Your task: Extract, from the records beneath this instruction, each line that contains the word "link".

Collected data entries:
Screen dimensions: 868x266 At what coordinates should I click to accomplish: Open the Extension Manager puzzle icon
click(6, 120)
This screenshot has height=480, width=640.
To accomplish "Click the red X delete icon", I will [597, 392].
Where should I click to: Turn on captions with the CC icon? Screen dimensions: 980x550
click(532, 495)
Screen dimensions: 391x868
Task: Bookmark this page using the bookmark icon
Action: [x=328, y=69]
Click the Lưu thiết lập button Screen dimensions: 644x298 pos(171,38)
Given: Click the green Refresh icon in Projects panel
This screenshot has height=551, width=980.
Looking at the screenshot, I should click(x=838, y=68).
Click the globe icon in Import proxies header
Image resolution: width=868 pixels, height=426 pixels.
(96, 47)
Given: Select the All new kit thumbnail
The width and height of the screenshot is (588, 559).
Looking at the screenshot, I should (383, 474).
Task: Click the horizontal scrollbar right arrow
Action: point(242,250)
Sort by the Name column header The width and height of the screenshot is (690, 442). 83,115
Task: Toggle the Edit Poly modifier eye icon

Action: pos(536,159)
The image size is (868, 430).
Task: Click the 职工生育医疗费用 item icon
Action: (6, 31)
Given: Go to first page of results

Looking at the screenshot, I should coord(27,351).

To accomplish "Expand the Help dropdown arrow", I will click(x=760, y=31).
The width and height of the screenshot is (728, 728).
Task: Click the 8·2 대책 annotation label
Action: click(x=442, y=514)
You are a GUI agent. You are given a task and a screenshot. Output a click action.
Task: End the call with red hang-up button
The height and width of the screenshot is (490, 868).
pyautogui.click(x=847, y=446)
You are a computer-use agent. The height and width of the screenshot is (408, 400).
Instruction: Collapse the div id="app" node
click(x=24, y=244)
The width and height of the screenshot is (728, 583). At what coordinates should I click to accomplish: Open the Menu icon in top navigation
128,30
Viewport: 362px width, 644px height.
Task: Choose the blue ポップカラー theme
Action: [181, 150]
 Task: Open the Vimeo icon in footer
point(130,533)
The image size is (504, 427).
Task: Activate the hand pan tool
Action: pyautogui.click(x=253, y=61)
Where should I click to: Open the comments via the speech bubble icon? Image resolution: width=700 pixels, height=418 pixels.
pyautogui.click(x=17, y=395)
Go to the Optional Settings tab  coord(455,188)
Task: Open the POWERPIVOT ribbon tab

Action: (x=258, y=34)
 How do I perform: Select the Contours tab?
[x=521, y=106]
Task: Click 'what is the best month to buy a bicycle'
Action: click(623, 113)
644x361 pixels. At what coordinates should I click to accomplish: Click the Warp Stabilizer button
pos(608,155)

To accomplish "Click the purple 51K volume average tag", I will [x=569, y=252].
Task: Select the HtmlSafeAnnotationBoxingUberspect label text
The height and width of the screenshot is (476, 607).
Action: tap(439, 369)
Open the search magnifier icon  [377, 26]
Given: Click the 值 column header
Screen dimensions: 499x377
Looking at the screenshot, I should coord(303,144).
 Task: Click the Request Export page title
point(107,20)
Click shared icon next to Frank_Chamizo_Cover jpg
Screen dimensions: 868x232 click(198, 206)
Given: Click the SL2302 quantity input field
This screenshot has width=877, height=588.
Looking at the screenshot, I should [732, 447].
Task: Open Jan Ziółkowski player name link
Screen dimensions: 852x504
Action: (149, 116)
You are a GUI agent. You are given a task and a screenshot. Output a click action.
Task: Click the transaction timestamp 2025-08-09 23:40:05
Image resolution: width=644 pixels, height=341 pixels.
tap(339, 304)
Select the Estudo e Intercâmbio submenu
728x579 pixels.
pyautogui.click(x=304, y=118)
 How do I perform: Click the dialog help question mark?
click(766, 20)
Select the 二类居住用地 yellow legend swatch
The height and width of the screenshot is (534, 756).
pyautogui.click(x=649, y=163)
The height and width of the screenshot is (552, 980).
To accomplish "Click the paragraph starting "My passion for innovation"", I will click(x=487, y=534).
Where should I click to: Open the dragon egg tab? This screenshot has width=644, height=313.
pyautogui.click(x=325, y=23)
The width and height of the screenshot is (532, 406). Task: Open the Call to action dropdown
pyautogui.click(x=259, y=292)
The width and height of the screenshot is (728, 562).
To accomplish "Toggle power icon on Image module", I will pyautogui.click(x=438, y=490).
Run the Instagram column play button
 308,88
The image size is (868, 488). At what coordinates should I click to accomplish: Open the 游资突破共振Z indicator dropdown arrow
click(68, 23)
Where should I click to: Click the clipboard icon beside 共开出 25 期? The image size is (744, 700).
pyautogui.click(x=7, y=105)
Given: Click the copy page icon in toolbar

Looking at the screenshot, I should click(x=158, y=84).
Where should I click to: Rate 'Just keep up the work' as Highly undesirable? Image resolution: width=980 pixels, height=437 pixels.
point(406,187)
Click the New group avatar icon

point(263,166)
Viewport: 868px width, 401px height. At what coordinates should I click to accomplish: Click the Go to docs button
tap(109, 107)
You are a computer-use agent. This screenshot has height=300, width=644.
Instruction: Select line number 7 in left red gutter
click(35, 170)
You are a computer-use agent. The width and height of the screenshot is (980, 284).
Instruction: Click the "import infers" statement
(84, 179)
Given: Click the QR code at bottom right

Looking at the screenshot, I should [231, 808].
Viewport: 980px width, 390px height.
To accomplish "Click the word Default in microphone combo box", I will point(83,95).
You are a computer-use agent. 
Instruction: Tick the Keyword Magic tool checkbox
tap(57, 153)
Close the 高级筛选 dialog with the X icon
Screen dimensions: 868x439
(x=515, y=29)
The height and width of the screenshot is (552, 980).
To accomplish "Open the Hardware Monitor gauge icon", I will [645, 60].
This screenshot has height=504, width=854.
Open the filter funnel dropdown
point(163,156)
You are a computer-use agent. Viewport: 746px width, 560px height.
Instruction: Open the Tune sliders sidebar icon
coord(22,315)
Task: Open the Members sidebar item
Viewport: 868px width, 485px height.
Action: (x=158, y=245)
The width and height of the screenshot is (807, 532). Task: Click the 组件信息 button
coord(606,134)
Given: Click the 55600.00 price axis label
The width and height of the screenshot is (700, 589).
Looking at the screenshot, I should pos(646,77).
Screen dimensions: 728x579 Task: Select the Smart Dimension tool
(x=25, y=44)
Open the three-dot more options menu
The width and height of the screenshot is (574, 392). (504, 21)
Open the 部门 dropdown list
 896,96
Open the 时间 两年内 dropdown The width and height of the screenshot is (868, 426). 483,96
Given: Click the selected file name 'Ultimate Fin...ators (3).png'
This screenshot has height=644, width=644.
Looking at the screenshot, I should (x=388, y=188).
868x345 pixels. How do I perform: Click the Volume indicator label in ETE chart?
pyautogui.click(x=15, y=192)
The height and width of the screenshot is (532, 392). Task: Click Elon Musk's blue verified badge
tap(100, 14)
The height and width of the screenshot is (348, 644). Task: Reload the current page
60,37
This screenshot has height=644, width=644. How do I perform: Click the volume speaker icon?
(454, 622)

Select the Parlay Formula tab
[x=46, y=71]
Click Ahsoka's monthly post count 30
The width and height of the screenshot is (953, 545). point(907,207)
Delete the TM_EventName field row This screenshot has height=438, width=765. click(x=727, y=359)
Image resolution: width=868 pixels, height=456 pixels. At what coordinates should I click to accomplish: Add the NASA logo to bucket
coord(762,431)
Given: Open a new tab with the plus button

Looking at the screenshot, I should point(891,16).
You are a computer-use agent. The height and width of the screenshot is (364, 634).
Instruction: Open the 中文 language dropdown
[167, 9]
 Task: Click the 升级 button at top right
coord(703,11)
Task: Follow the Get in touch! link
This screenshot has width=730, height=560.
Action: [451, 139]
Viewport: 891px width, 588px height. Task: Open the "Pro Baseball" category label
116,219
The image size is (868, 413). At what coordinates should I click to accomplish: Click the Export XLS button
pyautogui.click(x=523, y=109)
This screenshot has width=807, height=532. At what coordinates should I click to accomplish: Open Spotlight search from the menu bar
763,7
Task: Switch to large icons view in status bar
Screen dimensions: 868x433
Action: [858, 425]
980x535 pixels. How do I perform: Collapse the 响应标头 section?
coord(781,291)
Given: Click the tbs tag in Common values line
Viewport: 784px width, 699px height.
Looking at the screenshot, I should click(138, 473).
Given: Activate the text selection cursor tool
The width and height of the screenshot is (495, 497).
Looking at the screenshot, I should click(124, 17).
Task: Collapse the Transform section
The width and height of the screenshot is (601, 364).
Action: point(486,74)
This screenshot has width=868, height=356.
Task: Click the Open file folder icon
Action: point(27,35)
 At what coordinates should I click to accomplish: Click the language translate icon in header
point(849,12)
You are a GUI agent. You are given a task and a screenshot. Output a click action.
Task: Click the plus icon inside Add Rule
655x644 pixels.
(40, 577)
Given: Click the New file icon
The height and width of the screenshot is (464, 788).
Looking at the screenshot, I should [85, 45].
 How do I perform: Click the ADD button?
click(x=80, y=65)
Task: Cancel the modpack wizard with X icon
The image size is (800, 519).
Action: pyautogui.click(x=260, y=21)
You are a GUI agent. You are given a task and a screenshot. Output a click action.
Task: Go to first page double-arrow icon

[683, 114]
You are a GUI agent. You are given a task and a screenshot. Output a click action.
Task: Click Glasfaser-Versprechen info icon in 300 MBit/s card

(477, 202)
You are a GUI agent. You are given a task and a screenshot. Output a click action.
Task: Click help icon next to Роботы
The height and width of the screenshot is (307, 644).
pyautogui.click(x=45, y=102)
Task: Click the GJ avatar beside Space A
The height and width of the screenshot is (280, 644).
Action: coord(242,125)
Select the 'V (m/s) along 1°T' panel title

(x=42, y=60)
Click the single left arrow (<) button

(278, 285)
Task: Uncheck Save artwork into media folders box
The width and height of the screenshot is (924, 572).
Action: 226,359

Output of the exercise:
Task: Open Jan Ziółkowski player name link
Task: Follow the Get in touch! link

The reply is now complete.